Was at the taxidermist today picking up my sons buck from last year. A guy brought in a 170” buck he had just killed and said it was dogging a doe hard. It is about that time for a few early ones to come in heat. Checked a camera today that’s been out for 2 weeks and had more buck pics on it than doe’s. But only 1 pic of each buck so I’d say they are starting to search. Central Ohio.


----------



## FlyFishRich

I was driving down rte 5 by the Ravenna Arsenal at 6:30 and deer out every where eating this evening. Only saw 1 buck that I could tell and he was a small 6 or 8 point eating by himself. Saw deer in other fields other than the arsenal eating this evening. I bet I saw close to 20 deer this evening. Should be a good morning with the frost......Rich


----------



## Had a Bite

I had a buck chase a few does for about 20 minutes, he ran the one pretty hard. He really hit her hard, wouldnt be surprised if I see some blood on the ground tmr. Just rammed her in the hind end. Then he came back and started in on a little 8pt, watched them fighting for quite a while. Was stuck in my blind until it was very dark before I could sneak out. They were only 15 yards away, i could hear the rattling my whole way walking out. Neither were one that I'm after this year, at least for October anyway, had a good broadside shot on either one for quite a while.


----------



## buckhunter7

Had 2 ear width 8pts bully some does Saturday night and then right before dark proceeded to spar right under my tree stand for about 20 minutes. They went at it pretty good but the big boy(s) never showed.


----------



## squid_1

I had does all around me all weekend. Had a button buck under my tree for hours Saturday morning and he came back for a couple more hours in the evening. He was eating acorns the whole time. I even named him.


----------



## threeten

Saw my first bobcat while in a tree stand this Saturday. Was really cool to see one and be able to watch it for about ten minutes. A real highlight in my hunting career. Was a dark grey and I always pictured them more brown. 
Tried to get a pic but couldn’t pick it up it the brush well enough


----------



## buckhunter7

threeten said:


> Saw my first bobcat while in a tree stand this Saturday. Was really cool to see one and be able to watch it for about ten minutes. A real highlight in my hunting career. Was a dark grey and I always pictured them more brown.
> Tried to get a pic but couldn’t pick it up it the brush well enough


Man that is awesome. What county you in?


----------



## threeten

That was Noble county. 
And three in the afternoon. Which I find odd?
Sorry to hijack. Just wanted to share


----------



## buckeyebowman

Bluewalleye said:


> Hey ranger, is that one of those new fancy bows that shoot out to 100 yards?

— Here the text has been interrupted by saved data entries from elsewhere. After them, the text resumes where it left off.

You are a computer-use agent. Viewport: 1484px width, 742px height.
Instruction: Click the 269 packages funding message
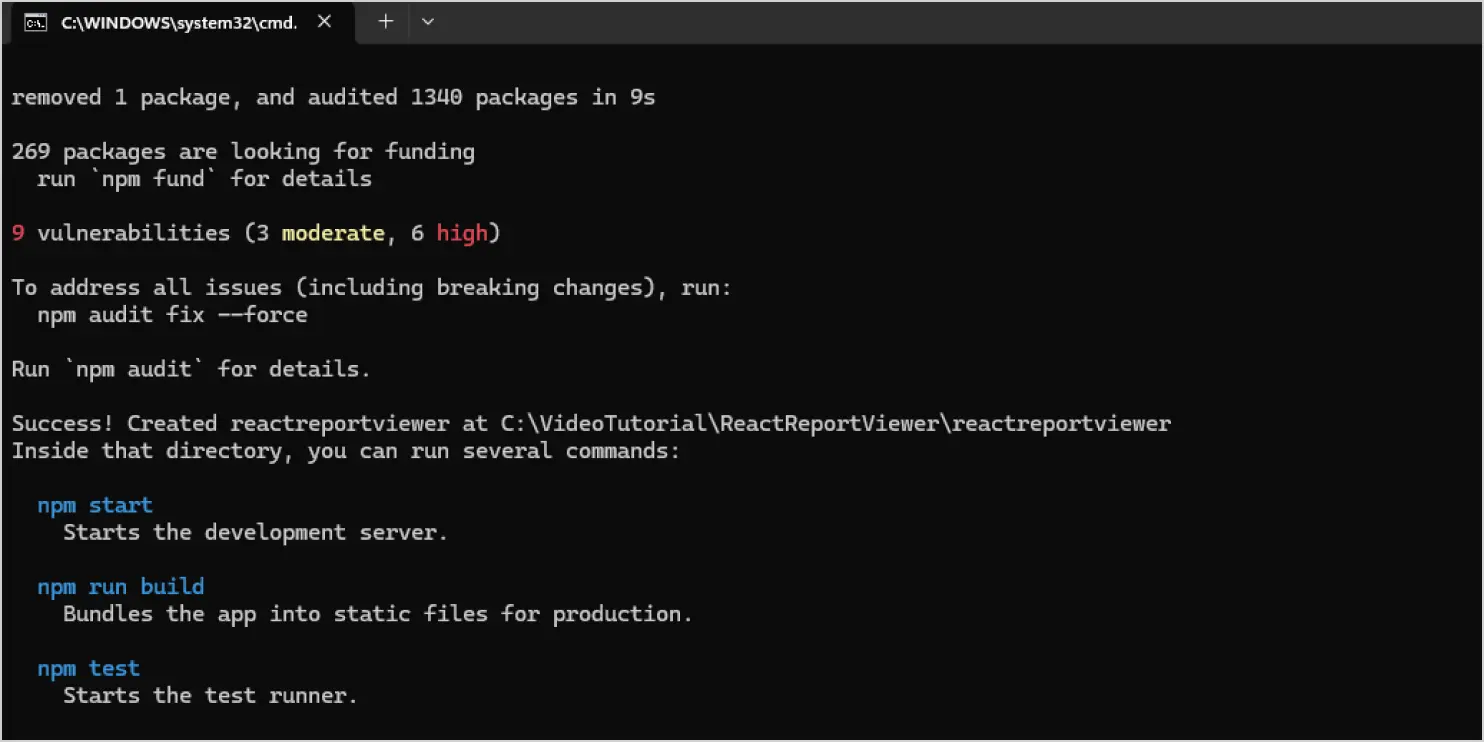tap(243, 150)
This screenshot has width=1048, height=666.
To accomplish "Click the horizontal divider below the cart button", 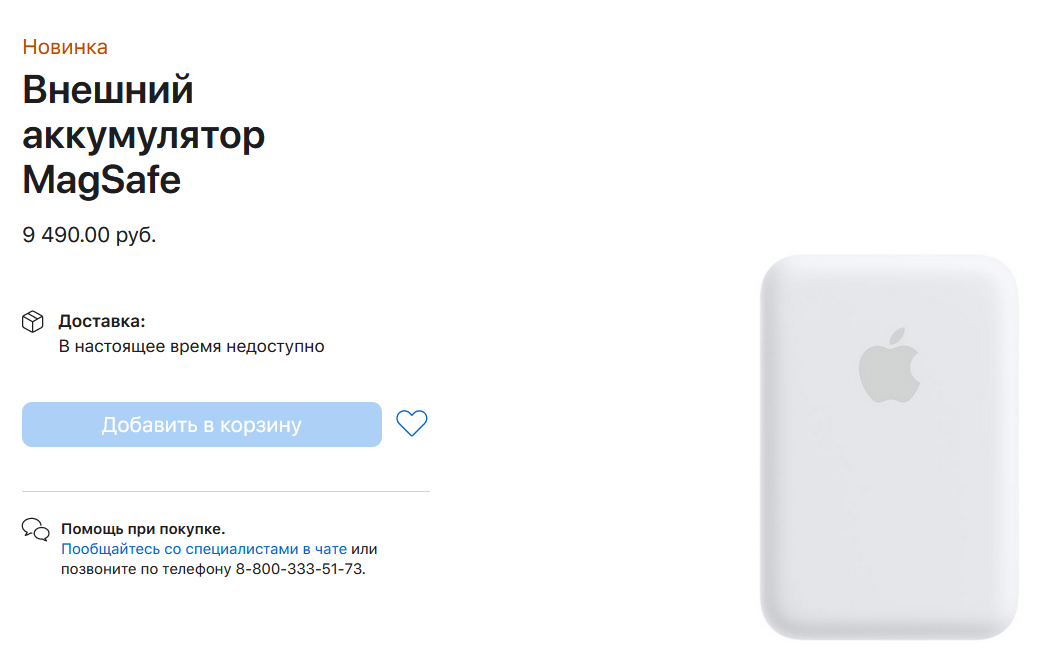I will coord(226,491).
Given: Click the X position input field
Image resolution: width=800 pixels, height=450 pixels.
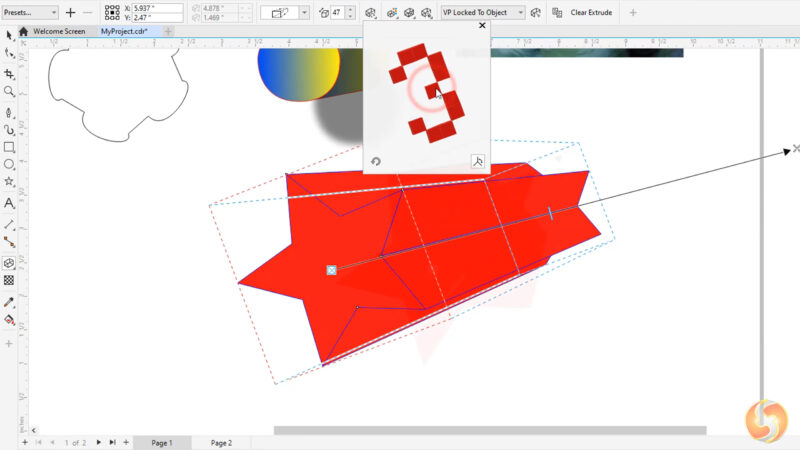Looking at the screenshot, I should tap(158, 8).
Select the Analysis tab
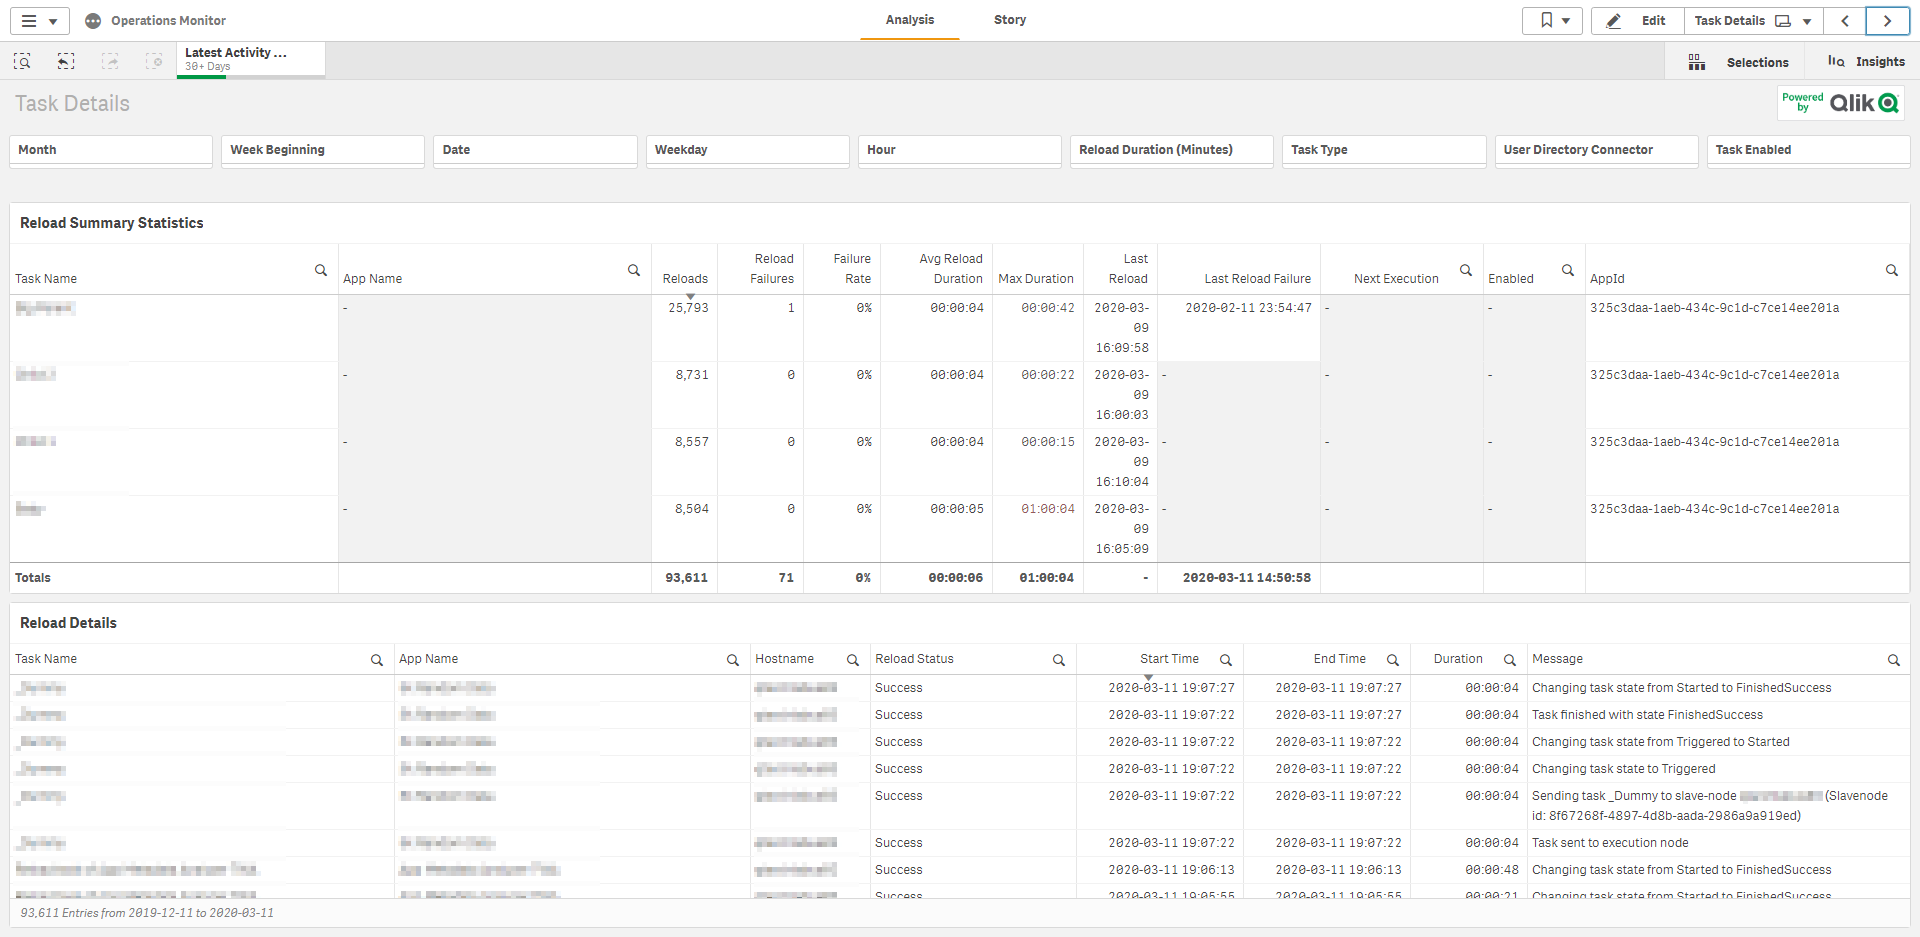Screen dimensions: 1920x937 pyautogui.click(x=909, y=20)
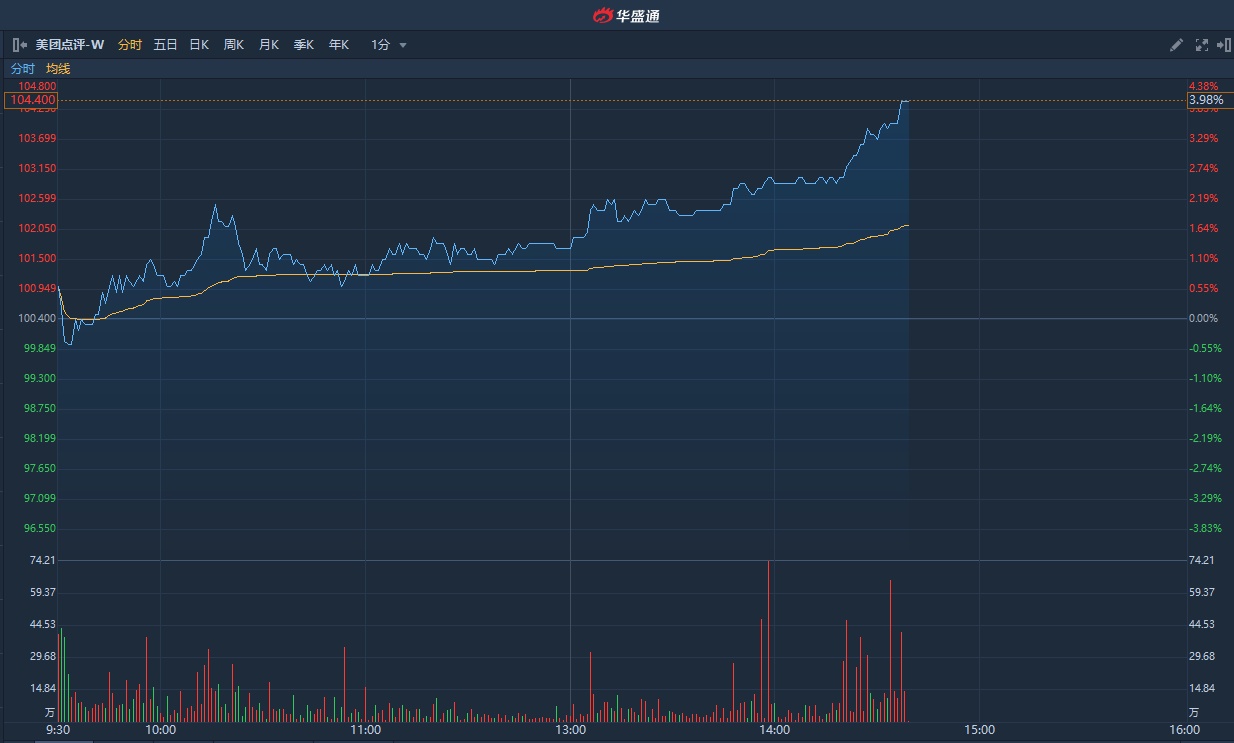
Task: Open the 周K candlestick view
Action: coord(234,45)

There's a poster hanging in the local FFF that purports to show a 3 shot group at 100 yards from a Mathews "Mission" crossbow. It's about the size of a 50 cent piece. Now you know they had this thing in a vice, or on bags, or stabilized in some manner. They are not shooting out of a treestand that might be swaying a bit in the breeze. Or shooting freehand. However, if it's intended to demonstrate the crossbows capabilities, I suppose it succeeds quite well. 

OK, just decided to Google it, and it's the Mission SUB-1 XR crossbow. They claim the ability to consistently shoot sub 1 inch groups at 100 yards. No mention of fps, but I figure it has to be up there. Says the bow has a 2 stage "match" trigger, and is built so that it can be de-cocked without disengaging the safety or firing an arrow! 

I'd like to see how that works! I have a Barnett Headhunter reverse limb bow that cannot be manually de-cocked. So I had to buy the de-cocking arrow with the wad of rubber and metal toward the front, that you have to fire into something and hope that it stops and you can find it! 

Anyway, this Mission crossbow looks like something that a Star Wars storm trooper would carry, and will cost you a pretty penny. About $1800! 



durpdurp41 said:


> Not yet. It'll be a couple weeks.
> 
> Sent from my SM-G960U using Tapatalk


It has to be getting close, but it depends on where you are. Deer don't punch a time clock. It was opening day of pheasant at our hunting club in PA today. Walking around we saw all kind of buck sign! Rubs and scrapes galore! There's at least 1 big buck just ripping the field and trail edges to shreds in there! Probably more than 1!

Then, as we were driving out, we pass a vehicle and the guy jumps out and flags my buddy down. He just had to tell us about the big buck he bumped out of its bed while he was pheasant hunting. Big 12 point monster! There are enormous B&C bucks in there, but they are very hard to hunt. 

My club is located on a site that was mostly devoted to limestone quarrying. Thus, we have lakes for fishing that have wonderful water chemistry, and till piles! The place is pretty much one gigantic thicket! There are a few spots of open woods, but, of course, the big bucks don't like those places except at night!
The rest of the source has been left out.